Così incontriamo anche “
In Twenty Years or so” e “Two Wildly Different Perspectives”, che innescano lo stesso discorso ma su un tappeto meno acustico, più elettronico.
Ballad of the Dying Man” è per me una delle perle del disco, un disco intimista ma che non se la mena col nessuno mi capisce, piuttosto tende a dire “Ecco, questo sono realmente io”, consegnandosi a noi in tutta la sua integrità. Questa ipotesi è ulteriormente riscontrabile in “Leaving LA”, una suite dolorosa, dove i 13 minuti sono quasi tutti cantati, in una sorta di stream of consciousness Joyceiano inarrestabile e che spiazza.
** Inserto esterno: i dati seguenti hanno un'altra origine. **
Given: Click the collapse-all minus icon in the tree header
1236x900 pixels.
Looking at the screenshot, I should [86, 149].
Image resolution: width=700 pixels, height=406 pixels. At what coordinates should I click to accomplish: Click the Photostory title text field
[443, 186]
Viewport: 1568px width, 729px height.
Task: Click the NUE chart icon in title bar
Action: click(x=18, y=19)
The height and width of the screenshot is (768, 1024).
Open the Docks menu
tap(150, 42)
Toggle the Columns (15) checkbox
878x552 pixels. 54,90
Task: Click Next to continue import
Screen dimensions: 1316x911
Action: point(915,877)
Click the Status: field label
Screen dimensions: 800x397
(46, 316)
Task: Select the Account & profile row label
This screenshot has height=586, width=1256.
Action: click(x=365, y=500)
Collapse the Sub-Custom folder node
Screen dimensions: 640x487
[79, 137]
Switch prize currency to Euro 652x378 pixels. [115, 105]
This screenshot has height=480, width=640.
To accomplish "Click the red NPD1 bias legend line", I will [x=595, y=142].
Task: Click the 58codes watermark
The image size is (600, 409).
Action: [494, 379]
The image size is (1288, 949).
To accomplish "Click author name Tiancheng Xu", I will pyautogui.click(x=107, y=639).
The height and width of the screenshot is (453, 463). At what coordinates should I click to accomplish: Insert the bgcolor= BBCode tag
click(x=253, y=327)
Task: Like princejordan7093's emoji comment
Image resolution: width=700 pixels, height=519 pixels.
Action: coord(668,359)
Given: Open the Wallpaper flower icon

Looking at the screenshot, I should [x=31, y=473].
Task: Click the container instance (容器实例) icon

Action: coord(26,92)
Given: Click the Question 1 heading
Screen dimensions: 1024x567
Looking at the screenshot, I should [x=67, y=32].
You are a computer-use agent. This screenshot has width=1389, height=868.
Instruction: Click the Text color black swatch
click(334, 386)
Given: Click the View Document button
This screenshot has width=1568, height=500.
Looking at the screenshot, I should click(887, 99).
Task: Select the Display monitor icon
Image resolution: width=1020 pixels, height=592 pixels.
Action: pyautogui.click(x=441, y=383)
È irresistibile il commento di una non meglio identificata Mara, che nel testo liquida Tillman dicendo “Oh great, that’s just what we all need. Another white guy in 2017 who takes himself so goddamn seriously”.

Più che altro però tocca essere noi quelli che prendono sul serio Father John Misty, capace di un disco confessionale e che non ho problemi nel definire epico. Un meraviglioso esempio di impop, musica impopolare. Non è per tutti ma se fai parte di quelli che ottengono la chiave, apri la porta e lascialo entrare.